From the listing below, select every line where the word "will" appears.
(Material provided Opens)
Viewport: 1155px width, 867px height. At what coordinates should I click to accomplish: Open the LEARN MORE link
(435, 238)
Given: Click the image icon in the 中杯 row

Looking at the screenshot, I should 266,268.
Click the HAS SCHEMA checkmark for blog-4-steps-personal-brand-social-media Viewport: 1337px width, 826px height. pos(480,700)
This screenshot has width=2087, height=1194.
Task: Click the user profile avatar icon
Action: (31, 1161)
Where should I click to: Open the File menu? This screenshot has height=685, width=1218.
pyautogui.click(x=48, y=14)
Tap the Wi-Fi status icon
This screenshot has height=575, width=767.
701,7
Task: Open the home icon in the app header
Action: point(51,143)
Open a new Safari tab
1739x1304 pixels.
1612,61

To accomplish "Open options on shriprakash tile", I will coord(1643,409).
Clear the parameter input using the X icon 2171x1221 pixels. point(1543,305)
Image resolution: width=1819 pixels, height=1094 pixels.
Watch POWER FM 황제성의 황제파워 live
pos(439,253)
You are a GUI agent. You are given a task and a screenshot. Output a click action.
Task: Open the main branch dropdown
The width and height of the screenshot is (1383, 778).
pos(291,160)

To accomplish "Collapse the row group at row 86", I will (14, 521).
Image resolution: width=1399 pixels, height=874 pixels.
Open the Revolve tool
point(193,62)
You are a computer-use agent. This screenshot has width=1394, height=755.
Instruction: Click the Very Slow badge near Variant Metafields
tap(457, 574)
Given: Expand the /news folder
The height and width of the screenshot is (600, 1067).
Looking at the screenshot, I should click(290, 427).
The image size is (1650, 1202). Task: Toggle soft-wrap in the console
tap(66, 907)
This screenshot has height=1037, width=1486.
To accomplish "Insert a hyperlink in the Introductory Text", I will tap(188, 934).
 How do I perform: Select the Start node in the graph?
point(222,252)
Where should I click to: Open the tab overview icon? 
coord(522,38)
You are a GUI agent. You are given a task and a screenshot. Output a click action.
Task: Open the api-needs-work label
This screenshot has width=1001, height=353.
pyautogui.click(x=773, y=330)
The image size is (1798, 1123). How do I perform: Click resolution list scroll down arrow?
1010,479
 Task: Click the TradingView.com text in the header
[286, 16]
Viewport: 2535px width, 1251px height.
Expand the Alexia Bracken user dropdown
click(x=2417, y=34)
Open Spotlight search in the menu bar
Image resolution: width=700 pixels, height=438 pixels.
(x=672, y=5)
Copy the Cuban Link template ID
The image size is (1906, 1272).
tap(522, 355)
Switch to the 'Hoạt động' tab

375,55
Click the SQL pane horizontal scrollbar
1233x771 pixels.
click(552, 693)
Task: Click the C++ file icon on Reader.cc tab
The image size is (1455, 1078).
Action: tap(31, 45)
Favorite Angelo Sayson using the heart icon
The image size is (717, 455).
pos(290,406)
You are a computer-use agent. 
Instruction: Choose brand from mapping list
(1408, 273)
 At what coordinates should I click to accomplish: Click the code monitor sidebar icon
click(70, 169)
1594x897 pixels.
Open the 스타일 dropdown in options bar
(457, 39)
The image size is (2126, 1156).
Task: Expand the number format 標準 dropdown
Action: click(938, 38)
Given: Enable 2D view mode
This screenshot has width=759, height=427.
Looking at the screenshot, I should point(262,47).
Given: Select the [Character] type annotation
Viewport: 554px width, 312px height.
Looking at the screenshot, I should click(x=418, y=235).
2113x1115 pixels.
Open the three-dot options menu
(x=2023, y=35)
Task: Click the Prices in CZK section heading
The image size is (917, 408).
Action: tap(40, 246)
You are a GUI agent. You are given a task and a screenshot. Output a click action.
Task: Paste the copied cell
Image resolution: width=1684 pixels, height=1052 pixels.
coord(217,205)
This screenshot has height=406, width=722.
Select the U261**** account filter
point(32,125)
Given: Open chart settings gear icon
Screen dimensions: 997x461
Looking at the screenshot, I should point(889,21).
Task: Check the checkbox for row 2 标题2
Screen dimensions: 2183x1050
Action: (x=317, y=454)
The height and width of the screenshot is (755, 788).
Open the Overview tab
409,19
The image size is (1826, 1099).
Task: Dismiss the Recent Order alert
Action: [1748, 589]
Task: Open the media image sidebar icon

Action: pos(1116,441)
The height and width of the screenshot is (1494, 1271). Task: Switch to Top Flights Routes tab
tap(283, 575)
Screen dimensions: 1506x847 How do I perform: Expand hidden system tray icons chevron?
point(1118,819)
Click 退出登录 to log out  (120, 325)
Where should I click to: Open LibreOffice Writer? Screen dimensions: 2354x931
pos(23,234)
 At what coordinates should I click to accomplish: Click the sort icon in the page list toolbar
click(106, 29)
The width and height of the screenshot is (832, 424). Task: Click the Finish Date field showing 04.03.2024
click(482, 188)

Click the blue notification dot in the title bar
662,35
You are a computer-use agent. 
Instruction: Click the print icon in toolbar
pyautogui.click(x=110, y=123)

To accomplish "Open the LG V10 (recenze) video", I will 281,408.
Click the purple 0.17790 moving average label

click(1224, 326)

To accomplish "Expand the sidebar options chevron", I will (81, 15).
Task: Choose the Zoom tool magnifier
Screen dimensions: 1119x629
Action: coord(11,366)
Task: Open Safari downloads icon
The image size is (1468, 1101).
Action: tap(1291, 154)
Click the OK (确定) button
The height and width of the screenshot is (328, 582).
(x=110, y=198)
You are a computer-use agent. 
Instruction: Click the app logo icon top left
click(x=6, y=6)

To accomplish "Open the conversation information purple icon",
(Material provided Closes)
### Response for this exercise
To accomplish "Open options on shriprakash tile", I will coord(1643,409).
To accomplish "Collapse the row group at row 86", I will (14, 521).
To accomplish "Insert a hyperlink in the Introductory Text", I will tap(188, 934).
To accomplish "Open the LG V10 (recenze) video", I will 281,408.
To accomplish "Expand the sidebar options chevron", I will (81, 15).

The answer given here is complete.